Legislators over the weekend introduced new legislation requiring satellite radio receivers to pick up digital signals, even though federal regulators are still seeking public comment on the issue.
House Representative Ed Markey, D-Mass., on Saturday introduced the Radio All Digital Channel Receiver Act, which requires equipment designed to receive both satellite digital audio radio and terrestrial AM/FM radio to be equipped to receive digital radio signals transmitted by terrestrial AM/FM stations.
"Millions of Americans today rely on local broadcast radio for news, public safety bulletins, sports, weather, traffic, and other information," Markey said in a press release. "As the broadcast radio industry migrates to digital broadcasting technology, this legislation will ensure that consumers are able to readily receive free service through consumer electronics systems that are otherwise receiving satellite digital audio radio and traditional AM or FM stations."
The responsibility for overseeing this new regulation would fall to the Federal Communications Commission, which would be required to act on the legislation within 180 days of its passage. The FCC, however, is still receiving public comments on the merits of this issue.
The FCC committed itself to exploring the possibility of requiring satellite radio to include digital audio broadcast when it approved the merger of Sirius Satellite Radio and XM Satellite Radio in July.
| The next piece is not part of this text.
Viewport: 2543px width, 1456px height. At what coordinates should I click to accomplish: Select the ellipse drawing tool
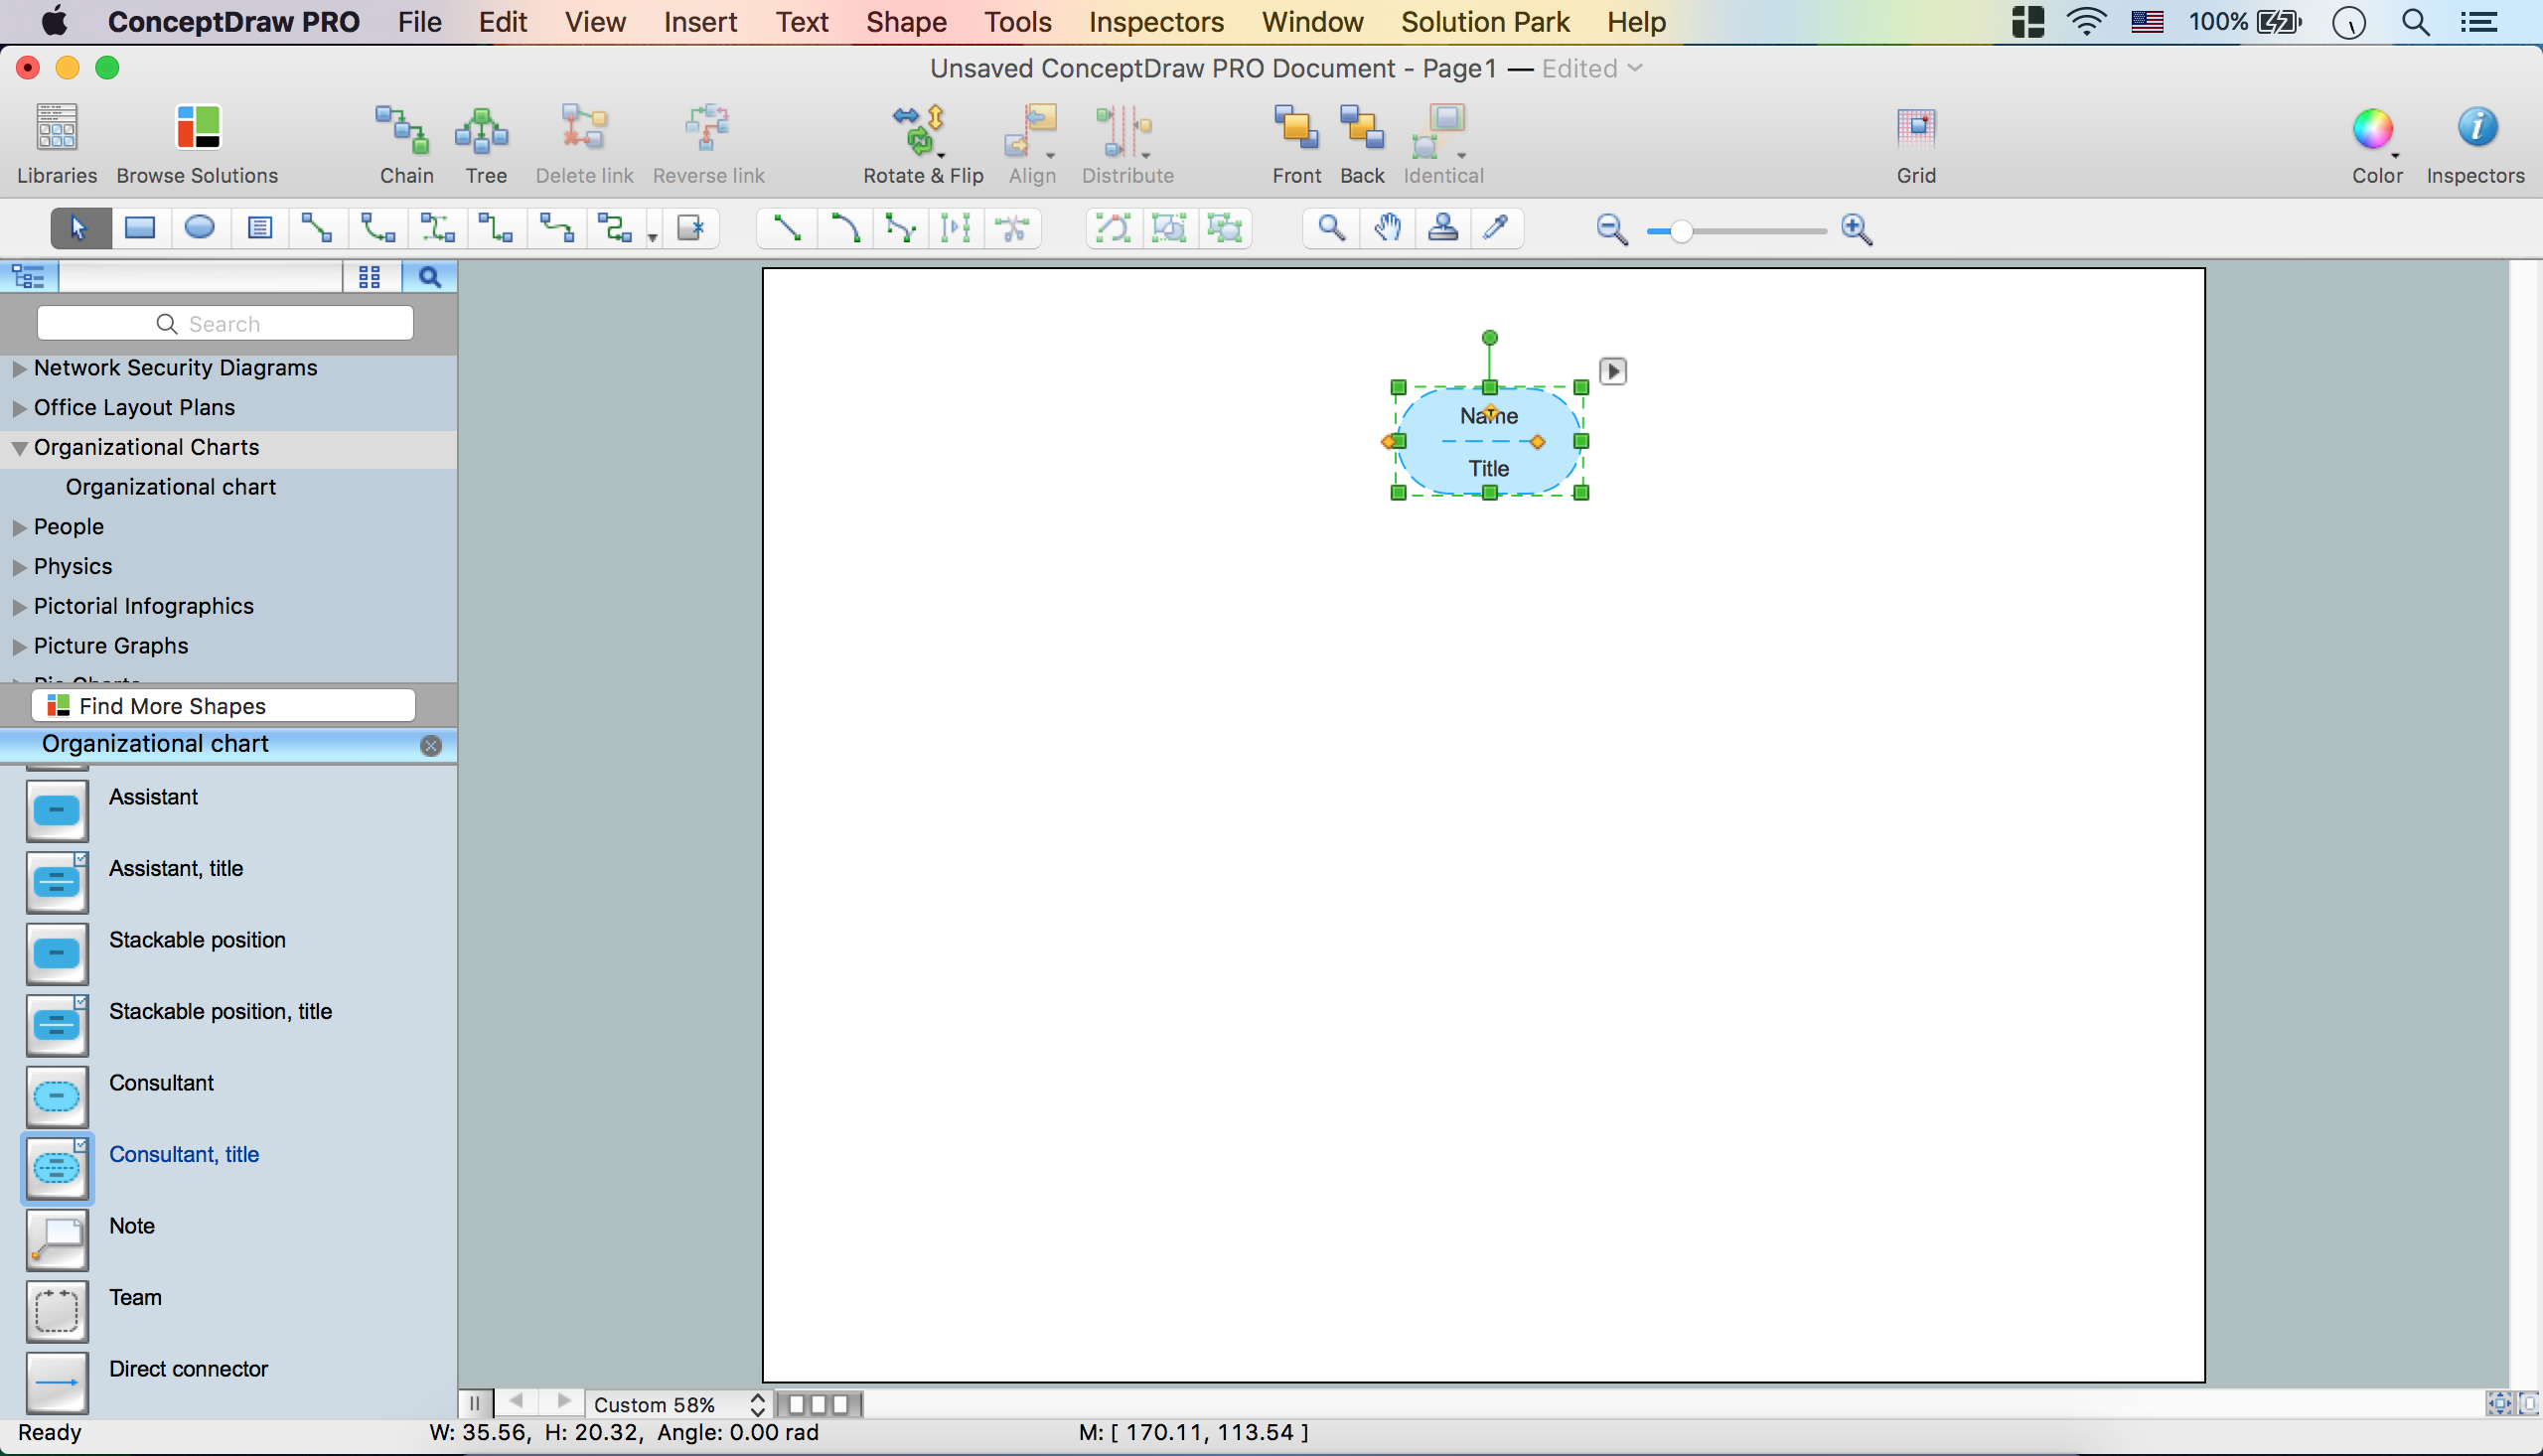click(x=199, y=229)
It released a Notice of Inquiry (PDF) on the subject in late August, for which the comment deadline is November 10. The inquiry seeks answers to questions such as how many multifunctional radio receivers may be available in the near future without it being mandatory.
Markey's legislation so far appears to be garnering bipartisan support, with co-sponsors like Lee Terry, R-Neb., Charlie Gonzalez, D-Texas, and Joe Wilson, R-S.C.
Markey said his bill would help ensure the long-term competitive health of local radio, since the XM-Sirius merger "underscored the importance of ensuring consumer access to a diversity of sources for digital radio content, in particular content originating in their local communities."